The expected values are typically plotted on a log-log scale, as illustrated here using chromosome 19:
# obtain bin distances
bin_size = hic_500kb.bin_size
distance = list(range(0, bin_size * len(intra_expected_chromosome['chr19']), bin_size))
# plot expected values
fig, ax = plt.subplots()
plt.plot(distance, intra_expected_chromosome['chr19'])
ax.set_xscale('log')
ax.set_yscale('log')
ax.set_xlabel("Distance")
ax.set_ylabel("Average contacts")
plt.show()
FAN-C also has a built-in function for plotting the expected values,
distance_decay_plot()
. Additional named arguments
are passed on to ax.plot
, for example to change the line color.
The function returns a matplotlib
axes object, which can then be further customised:
ax = fancplot.distance_decay_plot(hic_500kb, chromosome='chr18', color='mediumturquoise')
To compare the expected values of multiple samples, just provide multiple Hic objects:
lowc_hindiii = fanc.load("architecture/other-hic-update/lowc_hindiii_100k_1mb.hic")

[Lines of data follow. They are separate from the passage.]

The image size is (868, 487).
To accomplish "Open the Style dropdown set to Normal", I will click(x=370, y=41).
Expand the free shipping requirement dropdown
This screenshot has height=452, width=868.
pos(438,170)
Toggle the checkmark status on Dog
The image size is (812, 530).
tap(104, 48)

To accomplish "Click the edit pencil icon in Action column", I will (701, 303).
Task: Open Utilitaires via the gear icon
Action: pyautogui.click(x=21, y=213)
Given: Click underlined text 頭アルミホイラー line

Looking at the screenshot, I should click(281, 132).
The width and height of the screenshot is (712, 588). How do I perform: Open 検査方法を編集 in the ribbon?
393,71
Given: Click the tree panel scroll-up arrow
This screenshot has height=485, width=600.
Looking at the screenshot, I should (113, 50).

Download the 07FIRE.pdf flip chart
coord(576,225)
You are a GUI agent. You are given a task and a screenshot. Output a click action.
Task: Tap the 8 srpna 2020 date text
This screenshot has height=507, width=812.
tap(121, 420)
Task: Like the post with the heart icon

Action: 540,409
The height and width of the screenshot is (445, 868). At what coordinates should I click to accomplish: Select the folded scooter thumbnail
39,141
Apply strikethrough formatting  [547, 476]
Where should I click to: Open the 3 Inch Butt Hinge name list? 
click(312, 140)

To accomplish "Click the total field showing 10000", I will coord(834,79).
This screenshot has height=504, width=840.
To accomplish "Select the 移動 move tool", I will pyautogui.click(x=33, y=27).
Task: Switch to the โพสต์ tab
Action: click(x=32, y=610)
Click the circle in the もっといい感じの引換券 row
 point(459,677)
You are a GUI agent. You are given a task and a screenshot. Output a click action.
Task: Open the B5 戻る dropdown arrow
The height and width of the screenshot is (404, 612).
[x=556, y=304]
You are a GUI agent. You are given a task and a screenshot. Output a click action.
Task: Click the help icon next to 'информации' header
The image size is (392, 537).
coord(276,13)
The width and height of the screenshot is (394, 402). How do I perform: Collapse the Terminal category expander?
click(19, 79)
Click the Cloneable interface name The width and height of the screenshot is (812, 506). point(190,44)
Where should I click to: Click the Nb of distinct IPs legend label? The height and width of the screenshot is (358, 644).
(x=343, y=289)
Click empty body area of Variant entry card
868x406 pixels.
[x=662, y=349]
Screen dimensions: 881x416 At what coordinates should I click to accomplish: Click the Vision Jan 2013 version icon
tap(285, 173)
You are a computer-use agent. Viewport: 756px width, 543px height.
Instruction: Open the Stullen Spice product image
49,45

lowc_mboi = fanc.load("architecture/other-hic-update/lowc_mboi_100k_1mb.hic")
ax = fancplot.distance_decay_plot(lowc_hindiii, lowc_mboi, chromosome='chr1',
labels=['HindIII', 'MboI'])
Note: as Hi-C matrices are normalised on a per-chromosome basis in FAN-C by default, it would be misleading to plot the overall normalised intra-chromosomal expected values, or to use them for downstream analysis. We can, however, also calculate the unnormalised expected values easily enough.
intra_expected_nonorm, intra_expected_chromosome_nonorm, inter_expected_nonorm = hic_500kb.expected_values(norm=False)
# obtain bin distances
bin_size = hic_500kb.bin_size
distance = list(range(0, bin_size * len(intra_expected_nonorm), bin_size))
# plot expected values
fig, ax = plt.subplots()
plt.plot(distance, intra_expected_nonorm)
ax.set_xscale('log')
ax.set_yscale('log')
ax.set_xlabel("Distance")
ax.set_ylabel("Average contacts (not normalised)")
plt.show()
If you are simply interested in plotting the unnormalised values, you can use
ax = fancplot.distance_decay_plot(hic_500kb, norm=False)
Expected values rarely need to be calculated explicitly in FAN-C analysis functions, but will be calculated (or retrieved) on demand whenever necessary. To obtain observed/expected matrices, for example, please refer to RegionMatrixContainer.